--- START ---

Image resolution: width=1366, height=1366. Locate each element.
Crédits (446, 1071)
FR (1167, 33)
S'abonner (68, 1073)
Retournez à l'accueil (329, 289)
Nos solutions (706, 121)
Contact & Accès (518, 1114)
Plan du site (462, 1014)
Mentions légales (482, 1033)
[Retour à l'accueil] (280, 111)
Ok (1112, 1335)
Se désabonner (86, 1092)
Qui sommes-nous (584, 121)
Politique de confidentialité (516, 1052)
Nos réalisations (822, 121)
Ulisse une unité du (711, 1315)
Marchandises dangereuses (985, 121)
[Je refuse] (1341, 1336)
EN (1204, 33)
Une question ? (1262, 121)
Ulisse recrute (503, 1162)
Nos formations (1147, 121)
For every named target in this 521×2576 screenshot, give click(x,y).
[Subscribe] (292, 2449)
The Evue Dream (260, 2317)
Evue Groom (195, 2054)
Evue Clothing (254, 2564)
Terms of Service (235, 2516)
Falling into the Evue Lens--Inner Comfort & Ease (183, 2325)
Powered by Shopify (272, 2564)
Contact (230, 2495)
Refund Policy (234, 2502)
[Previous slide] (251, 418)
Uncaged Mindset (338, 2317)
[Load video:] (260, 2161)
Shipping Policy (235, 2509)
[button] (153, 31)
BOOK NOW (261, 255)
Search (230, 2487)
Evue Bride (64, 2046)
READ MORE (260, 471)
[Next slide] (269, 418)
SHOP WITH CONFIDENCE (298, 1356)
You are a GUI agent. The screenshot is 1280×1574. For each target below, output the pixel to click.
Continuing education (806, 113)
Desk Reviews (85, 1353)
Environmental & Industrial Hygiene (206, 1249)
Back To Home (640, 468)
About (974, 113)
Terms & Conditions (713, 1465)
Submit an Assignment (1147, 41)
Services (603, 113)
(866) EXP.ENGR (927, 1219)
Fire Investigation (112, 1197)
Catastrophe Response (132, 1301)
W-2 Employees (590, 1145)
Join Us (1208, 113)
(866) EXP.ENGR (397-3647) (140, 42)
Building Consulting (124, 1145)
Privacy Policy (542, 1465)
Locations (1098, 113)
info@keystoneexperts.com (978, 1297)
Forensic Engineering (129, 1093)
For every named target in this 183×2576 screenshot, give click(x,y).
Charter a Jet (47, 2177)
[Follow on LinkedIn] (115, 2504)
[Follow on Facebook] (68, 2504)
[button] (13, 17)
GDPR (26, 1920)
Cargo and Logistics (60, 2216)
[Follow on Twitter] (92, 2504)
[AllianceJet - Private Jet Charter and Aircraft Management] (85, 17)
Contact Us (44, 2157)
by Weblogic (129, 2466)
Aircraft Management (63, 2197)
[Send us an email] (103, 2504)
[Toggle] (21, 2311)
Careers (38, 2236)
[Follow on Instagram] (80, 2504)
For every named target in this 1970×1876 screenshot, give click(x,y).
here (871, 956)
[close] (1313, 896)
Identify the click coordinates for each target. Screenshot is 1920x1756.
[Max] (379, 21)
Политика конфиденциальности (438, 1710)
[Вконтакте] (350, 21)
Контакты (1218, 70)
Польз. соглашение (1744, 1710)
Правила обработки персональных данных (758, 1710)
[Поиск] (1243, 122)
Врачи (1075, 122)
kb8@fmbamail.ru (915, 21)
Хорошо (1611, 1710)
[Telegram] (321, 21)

--- END ---

(WHAT YOU NEED TO DO) Repeat exactly the lines above, starting with the line that contains "For every named target in this 1970×1876" and ending with the last line, both included, and nothing else.

(OUTPUT OF THE EXERCISE)
For every named target in this 1970×1876 screenshot, give click(x,y).
here (871, 956)
[close] (1313, 896)
Identify the click coordinates for each target. Screenshot is 1920x1756.
[Max] (379, 21)
Политика конфиденциальности (438, 1710)
[Вконтакте] (350, 21)
Контакты (1218, 70)
Польз. соглашение (1744, 1710)
Правила обработки персональных данных (758, 1710)
[Поиск] (1243, 122)
Врачи (1075, 122)
kb8@fmbamail.ru (915, 21)
Хорошо (1611, 1710)
[Telegram] (321, 21)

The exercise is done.